As both an investor and an investment advisor, I am likely more tuned into the movements of the market and the results for investors. I read dozens of investment-related articles every week. I review the results of dozens of asset classes regularly. I read new and old books on money and investing every year. As a result of these inputs, I know of an almost infinite number of choices when it comes to investing my money and my clients’ money.
So where do I look for returns? The answer to this question is in the answer to an even better question:
Where do returns come from?
I look for returns where returns have been found. And because risk is absolutely required in order to gain a return that beats inflation, I only take risk where risk is known to have been rewarded.
Many will look to a new mutual-fund manager whose promises are based on demographic phenomena like the necessary rise in health care needs of boomers. Or they’ll seek out the “wisdom” of a group of investors touting the ability to know the connections within a complex global market.
Some will look to Gold, a commodity which has no ability to grow in intrinsic value and from which no real return can be expected.
Still others are so deep into the political news and steeped in that rhetoric, that they run to the latest fear monger with a website that is sure to SAVE the investor from certain doom that is looming – in the next 12 months!
The high-level category that surrounds all of these strategies is the category that believes in inefficient markets. Those who aspire to beat the market, predict the market, and time the market in commodities or securities are among those who believe that markets are not efficient. They believe they can beat the market.
But they can’t, not for long, anyway. For today, let’s simply start and end with the fact that no one has ever done it long enough for any investor to build a retirement portfolio and retire with it. Some have beaten the market for periods of a few years. But those who have done so have not repeated their performance.

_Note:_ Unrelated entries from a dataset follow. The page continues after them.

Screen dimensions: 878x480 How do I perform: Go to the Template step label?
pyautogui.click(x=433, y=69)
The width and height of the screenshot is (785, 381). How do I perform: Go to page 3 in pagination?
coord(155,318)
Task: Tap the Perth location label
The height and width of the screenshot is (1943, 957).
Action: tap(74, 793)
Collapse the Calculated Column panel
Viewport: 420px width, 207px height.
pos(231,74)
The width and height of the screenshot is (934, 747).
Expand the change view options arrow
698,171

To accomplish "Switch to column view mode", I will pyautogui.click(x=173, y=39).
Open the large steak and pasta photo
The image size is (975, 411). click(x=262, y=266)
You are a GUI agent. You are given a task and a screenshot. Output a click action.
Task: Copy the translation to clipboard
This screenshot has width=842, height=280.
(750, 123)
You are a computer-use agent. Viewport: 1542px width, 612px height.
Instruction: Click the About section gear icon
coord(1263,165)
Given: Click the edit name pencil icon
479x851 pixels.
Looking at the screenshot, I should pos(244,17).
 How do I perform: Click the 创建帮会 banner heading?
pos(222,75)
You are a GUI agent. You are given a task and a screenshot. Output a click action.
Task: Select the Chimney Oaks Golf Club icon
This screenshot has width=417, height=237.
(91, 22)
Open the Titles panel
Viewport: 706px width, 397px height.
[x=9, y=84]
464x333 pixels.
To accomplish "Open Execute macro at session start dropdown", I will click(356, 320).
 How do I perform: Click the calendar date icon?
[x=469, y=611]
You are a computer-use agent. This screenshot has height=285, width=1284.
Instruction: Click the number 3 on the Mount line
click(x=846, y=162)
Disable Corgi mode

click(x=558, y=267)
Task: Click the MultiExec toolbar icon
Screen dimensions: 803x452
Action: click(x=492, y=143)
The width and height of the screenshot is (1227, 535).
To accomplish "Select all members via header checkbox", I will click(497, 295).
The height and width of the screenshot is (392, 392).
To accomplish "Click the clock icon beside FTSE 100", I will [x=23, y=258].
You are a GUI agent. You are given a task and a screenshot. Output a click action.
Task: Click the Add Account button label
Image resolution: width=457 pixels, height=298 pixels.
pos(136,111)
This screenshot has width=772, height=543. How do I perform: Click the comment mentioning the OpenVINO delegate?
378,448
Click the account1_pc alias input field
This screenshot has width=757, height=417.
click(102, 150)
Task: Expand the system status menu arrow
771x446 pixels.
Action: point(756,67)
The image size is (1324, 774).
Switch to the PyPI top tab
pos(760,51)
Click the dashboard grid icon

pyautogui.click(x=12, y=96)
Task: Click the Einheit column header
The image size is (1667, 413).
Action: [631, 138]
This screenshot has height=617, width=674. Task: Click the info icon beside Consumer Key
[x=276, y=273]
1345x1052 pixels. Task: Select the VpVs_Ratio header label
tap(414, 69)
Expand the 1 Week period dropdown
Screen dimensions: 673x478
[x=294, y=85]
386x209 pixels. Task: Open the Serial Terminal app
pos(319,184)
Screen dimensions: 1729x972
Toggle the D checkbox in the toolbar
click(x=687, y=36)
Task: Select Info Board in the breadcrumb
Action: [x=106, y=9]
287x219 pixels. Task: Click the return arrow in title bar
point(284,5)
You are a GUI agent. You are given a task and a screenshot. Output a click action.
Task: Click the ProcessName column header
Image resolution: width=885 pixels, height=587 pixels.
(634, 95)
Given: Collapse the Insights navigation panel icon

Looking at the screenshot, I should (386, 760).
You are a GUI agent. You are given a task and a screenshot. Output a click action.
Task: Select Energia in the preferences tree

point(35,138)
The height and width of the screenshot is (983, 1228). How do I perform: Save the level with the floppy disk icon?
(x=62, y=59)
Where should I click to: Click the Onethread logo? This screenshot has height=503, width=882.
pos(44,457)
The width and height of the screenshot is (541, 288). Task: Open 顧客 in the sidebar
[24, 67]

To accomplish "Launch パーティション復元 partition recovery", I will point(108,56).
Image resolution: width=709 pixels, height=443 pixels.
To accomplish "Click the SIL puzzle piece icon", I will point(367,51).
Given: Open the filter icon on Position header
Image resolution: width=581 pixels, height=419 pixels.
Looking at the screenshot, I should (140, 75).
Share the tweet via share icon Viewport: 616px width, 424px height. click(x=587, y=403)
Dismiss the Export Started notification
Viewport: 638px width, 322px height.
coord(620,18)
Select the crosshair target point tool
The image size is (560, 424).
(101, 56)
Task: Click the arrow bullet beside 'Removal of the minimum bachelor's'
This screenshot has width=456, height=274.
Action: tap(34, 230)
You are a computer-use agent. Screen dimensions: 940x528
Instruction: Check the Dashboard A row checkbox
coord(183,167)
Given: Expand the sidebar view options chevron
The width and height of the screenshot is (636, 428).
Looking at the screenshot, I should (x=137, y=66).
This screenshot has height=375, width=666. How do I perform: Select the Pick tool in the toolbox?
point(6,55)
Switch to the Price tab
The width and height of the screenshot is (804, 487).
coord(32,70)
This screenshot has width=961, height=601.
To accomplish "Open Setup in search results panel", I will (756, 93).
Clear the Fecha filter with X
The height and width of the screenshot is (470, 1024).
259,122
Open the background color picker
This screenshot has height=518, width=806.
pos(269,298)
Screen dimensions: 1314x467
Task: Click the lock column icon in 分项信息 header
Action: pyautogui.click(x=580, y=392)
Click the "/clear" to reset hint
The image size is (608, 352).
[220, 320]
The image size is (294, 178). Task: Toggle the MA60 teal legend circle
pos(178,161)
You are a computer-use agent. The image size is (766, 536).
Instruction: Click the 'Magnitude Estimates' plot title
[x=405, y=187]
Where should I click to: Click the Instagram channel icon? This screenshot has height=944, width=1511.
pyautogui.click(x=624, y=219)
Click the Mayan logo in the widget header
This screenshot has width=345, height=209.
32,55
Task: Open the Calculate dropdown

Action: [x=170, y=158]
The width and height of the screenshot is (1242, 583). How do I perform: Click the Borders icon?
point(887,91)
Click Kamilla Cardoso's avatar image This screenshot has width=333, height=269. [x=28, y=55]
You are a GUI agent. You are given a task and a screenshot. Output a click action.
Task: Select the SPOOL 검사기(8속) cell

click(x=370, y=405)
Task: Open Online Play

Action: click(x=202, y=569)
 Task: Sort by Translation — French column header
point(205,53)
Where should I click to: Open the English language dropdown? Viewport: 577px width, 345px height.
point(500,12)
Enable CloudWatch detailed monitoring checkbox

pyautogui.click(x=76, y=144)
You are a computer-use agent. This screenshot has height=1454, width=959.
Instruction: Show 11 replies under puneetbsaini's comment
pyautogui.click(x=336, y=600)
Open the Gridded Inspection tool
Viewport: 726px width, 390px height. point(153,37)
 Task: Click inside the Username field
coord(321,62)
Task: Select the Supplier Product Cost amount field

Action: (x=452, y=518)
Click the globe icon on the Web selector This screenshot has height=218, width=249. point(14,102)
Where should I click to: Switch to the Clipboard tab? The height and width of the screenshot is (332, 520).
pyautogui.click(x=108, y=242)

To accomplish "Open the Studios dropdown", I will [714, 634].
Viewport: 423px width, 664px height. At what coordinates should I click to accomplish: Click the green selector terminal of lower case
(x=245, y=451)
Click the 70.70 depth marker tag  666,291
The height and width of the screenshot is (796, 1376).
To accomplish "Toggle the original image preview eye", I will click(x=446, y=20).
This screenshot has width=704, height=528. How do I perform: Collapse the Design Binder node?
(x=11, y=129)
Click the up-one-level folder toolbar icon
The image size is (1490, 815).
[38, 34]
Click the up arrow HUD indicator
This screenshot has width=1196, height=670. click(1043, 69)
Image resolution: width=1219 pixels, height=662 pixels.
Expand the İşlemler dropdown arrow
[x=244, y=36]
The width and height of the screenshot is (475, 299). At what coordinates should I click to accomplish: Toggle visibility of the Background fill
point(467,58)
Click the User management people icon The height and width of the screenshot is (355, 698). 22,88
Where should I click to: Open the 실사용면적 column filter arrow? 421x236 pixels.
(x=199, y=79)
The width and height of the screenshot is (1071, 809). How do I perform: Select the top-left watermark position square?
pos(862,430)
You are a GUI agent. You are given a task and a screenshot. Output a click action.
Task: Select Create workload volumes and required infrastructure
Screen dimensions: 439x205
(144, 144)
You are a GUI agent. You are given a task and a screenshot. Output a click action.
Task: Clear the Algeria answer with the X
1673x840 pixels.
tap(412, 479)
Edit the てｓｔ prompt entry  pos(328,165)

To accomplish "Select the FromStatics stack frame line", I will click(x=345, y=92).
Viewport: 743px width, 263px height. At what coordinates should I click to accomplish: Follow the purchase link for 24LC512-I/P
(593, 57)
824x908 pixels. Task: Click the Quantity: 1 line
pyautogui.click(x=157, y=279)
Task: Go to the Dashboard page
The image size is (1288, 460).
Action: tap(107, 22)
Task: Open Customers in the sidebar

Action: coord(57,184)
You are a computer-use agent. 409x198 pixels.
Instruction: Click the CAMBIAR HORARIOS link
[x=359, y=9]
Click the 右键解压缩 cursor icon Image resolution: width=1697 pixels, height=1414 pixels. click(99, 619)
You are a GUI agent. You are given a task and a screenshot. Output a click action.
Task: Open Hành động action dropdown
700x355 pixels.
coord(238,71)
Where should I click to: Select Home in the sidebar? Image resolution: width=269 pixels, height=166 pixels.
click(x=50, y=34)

There are only three factors that have been known to produce premium results for investors in the long run. Three areas where disciplined (steady, long term, non emotion driven) risk, taken prudently (diversified and rebalanced) WILL produce return that beats safe or guaranteed investments.
1. The market.
2. Small companies. The smaller the better.
3. Value companies
The model was discovered and built by Eugene Fama and is called the Three Factor Model. It works here in the US and abroad. We teach about this in our monthly workshops if you’re interested in hearing more. Or simply tune in here regularly.
For now, where should we look for something good?
Where we know good has been found.
Stop chasing the empty promises of those who want to be seen as gurus. It’s never been proven that the market can be beaten. Wise investors, small and large, accept this and accept the market’s tremendous return.